#### 読解文

マンションにはどのような耐震基準が設けられているのでしょうか。まずは、耐震基準の意味や最新の基準、昨今の基準改定の背景から解説します。
地震の多い日本では、マンションの建設時に地震対策が取られています。その際に、建物が地震に耐える能力の基準となるのが「耐震基準」です。耐震基準には、1981年6月改正以降の「新耐震基準」とそれ以前の基準であった「旧耐震基準」とがあります。
「新耐震基準では、柱や梁に入れられる鉄筋の密度などが、旧耐震基準に比べて強化されています。実際に、1995年に発生した阪神・淡路大震災では、新耐震基準で設計された建物の倒壊はほとんど見られませんでした」(加藤さん、以下同)
近年で最も大きな耐震基準改定は、1981年6月の改定です。では、なぜ1981年に新たな耐震基準が設けられたのでしょうか。
それまでも耐震基準は大きな地震が起きるたびに見直されてきましたが、「新耐震基準(新耐震)」が設けられるきっかけとなったのが、1978年に発生した宮城県沖地震です。全半壊4385戸、一部損壊8万6010戸という状況の中で死者・重軽傷者も多く出ました。この大きな震災を受けて、これまで以上に“地震に強い住宅”が求められるようになったのです。
それ以降も建築基準法は改定されていて、2000年には新耐震基準に加えて、地盤調査の実施や耐力壁バランスなどに関する規定なども定められました。
| 旧耐震基準 | 新耐震基準 | 現行耐震基準 | |
|---|---|---|---|
| 適用年 | 1981年5月より以前 | 1981年6月~現在まで | 2000年~現在まで |
| 想定される震度と耐震性能 | 震度5程度の中規模地震に耐えうる想定 | 震度6強程度の大規模地震でも倒壊しない想定 | 原則は新耐震基準と同じ(震度6強程度の大規模地震でも倒壊しない想定) |
| 主な改定内容 | – | 一次設計・二次設計の二段階における耐震チェックの実施など | ・物件の基礎形状や壁の配置バランス規定などの追加 ・法的拘束力の付与など |
耐震基準とは別に「耐震等級」という言葉もあります。耐震等級の意味や、マンションで適用される耐震等級について見ていきましょう。
「耐震等級」は、2000年に定められた「品確法(住宅の品質確保の促進等に関する法律)」に基づいて制定されたもの。以下のとおり、地震が起きたときの倒壊のしにくさや、損傷のしにくさを3段階の等級で表しています。

########
#### データ一覧

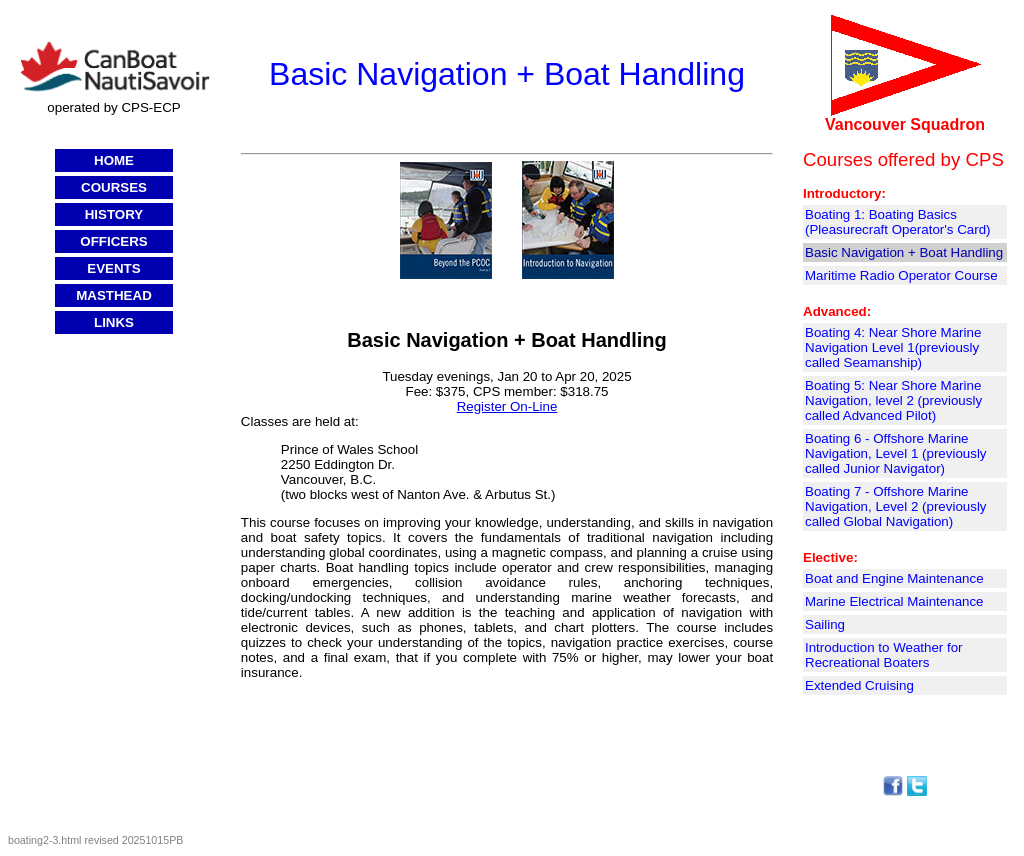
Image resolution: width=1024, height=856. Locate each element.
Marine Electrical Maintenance (894, 601)
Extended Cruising (859, 685)
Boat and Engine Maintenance (894, 578)
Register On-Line (507, 406)
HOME (114, 160)
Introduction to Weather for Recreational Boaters (884, 655)
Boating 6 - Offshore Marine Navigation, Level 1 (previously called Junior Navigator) (896, 453)
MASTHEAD (114, 295)
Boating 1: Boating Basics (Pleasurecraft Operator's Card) (898, 222)
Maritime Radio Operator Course (901, 275)
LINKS (114, 322)
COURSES (114, 187)
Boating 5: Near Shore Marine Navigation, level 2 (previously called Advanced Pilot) (893, 400)
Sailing (825, 624)
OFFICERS (113, 241)
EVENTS (113, 268)
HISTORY (114, 214)
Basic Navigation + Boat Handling (904, 252)
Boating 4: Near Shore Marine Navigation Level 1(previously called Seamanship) (893, 347)
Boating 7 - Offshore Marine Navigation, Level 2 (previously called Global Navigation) (896, 506)
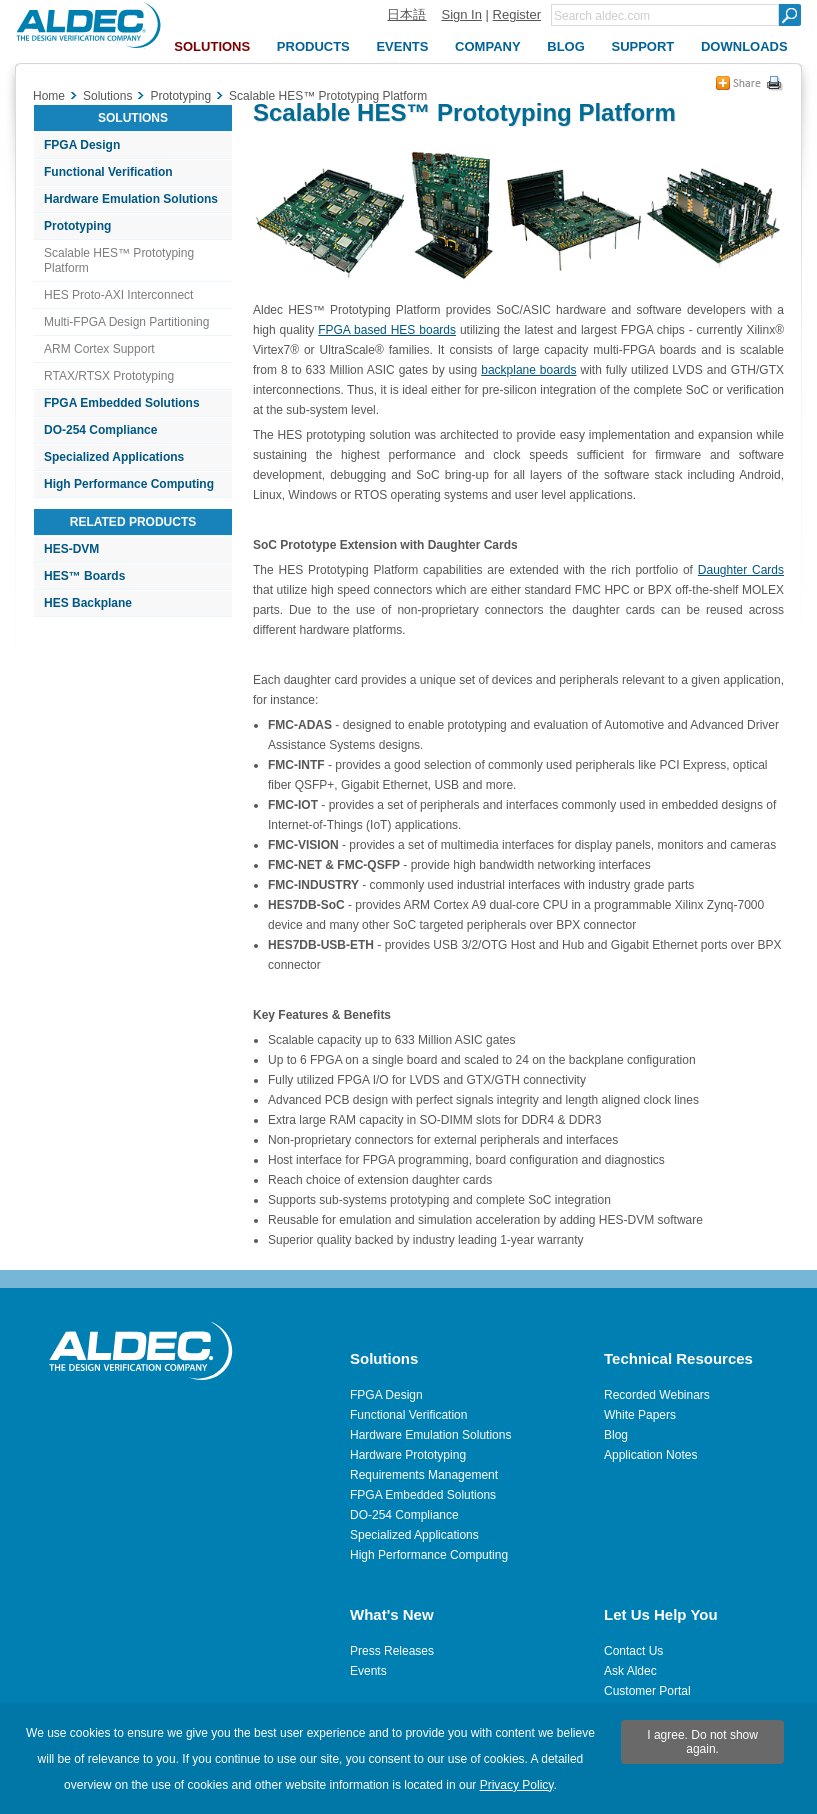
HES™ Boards (84, 576)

########

実施する作業:
1. エントリの中から、文字列「Operator」を含む行をすべて書き出してください。
2. マンションの耐震基準に関する文章の続きを、最後の文の後から書いてください。

作業の結果:
1.
Boating 1: Boating Basics (Pleasurecraft Operator's Card) (898, 222)
Maritime Radio Operator Course (901, 275)

2.
| 等級3 | 等級1で想定される1.5倍の地震が起きても耐えられる |
|---|---|
| 等級2 | 等級1で想定される1.25倍の地震が起きても耐えられる |
| 等級1 | 数百年に一度程度発生する地震に対して倒壊、崩壊等しない 数十年に一度程度発生する地震に対して損傷しない |
では、どの耐震等級に当てはまっていれば安心できるのでしょうか。
耐震等級は数字が大きいほど倒壊・損傷に強く、等級1が新耐震基準を満たすレベル、等級2が等級1の1.25倍、等級3が等級1の1.5倍の強度となっています。
「コストが高くなることや、壁が厚くなるため居住空間が狭くなるなどの理由で、マンションの多くは等級1です。等級2はたまに見かける程度、等級3となるとほとんどないと思っていいのではないでしょうか。ただし、等級1でも新耐震基準を満たすレベルなので、決して耐震性が低いわけではありません」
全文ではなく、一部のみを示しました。